To be honest, when I first started shopping late last summer, that's the color I was looking at. Then I stalled until spring, and got interested in the 9-4. As it is, I ended up with black, but I'd have been happy with white too.


----------



## pedalingsquares (Feb 14, 2009)

That is sweet looking. I just built out a Caad9 and will post pics.:thumbsup:


----------



## jdmgunh (May 8, 2009)

I just ordered a white CAAD9-6. It should be a tremendous upgrade from the 25yr old noodley steel bike that I've been riding. It will also be great to have integrated shifters instead of down tube shifters. 

Steel may be real, but I prefer a snappier ride. For comfort I will switch to 25c tires when the 1st set is worn out.

I'm hoping the bike will be in Thursday, then I'll take a picture.


----------



## STARNUT (Jun 19, 2005)

best. tires. ever. made.


Starnut


----------



## Extra P (May 26, 2009)

nice, green tires on that frame....not for me..


----------



## 1017 (May 27, 2010)

The tires were not added due to color. The bike is coming with me to work in Cuba for a year so I choose a solid tire that could do well in anything that comes in my way. Much like the paris-roubaix, as these tires are mostly seen. They are great tires so far. 

But I agree, it does look somewhat odd sort of cool in a way I guess.


----------



## CHL (Jun 24, 2005)

1017 said:


> The tires were not added due to color. The bike is coming with me to work in Cuba for a year so I choose a solid tire that could do well in anything that comes in my way. Much like the paris-roubaix, as these tires are mostly seen. They are great tires so far.
> 
> But I agree, it does look somewhat odd sort of cool in a way I guess.

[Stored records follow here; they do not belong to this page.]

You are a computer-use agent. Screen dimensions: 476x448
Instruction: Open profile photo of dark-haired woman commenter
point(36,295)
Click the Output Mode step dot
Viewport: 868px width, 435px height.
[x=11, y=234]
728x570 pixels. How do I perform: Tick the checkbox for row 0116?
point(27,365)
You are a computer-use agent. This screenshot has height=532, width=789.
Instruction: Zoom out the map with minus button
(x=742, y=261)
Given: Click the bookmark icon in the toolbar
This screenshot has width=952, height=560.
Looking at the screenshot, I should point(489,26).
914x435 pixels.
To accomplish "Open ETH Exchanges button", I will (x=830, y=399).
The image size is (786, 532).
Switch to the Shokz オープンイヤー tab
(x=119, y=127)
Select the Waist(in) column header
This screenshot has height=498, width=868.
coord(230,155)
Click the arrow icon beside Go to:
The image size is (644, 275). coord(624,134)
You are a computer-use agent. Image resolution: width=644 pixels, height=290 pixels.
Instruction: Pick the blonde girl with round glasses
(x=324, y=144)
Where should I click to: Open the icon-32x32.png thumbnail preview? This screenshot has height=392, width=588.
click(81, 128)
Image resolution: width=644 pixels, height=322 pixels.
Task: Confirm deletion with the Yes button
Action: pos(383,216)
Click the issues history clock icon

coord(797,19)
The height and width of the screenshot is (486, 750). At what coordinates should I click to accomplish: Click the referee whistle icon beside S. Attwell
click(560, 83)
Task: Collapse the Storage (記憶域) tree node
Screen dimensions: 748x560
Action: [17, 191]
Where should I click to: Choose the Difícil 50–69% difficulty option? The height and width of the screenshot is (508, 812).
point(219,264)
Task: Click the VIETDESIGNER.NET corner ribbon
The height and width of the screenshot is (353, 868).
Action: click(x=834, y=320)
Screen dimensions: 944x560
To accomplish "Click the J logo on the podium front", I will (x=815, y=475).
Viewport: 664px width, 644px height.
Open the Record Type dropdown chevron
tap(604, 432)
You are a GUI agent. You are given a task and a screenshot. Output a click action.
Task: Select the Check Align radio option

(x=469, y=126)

The green tires look fantastic. They remind me of how my old CAAD4 looked with Micheling Axial Pro tires. Not to hijack the thread, but how the hell are you going to Cuba for a year, assuming you are a US citizen of course?

CHL


----------



## 1017 (May 27, 2010)

CHL said:


> The green tires look fantastic. They remind me of how my old CAAD4 looked with Micheling Axial Pro tires. Not to hijack the thread, but how the hell are you going to Cuba for a year, assuming you are a US citizen of course?
> 
> CHL


Active Duty Navy. Should be pretty good gig, work, beach, study and ride.


----------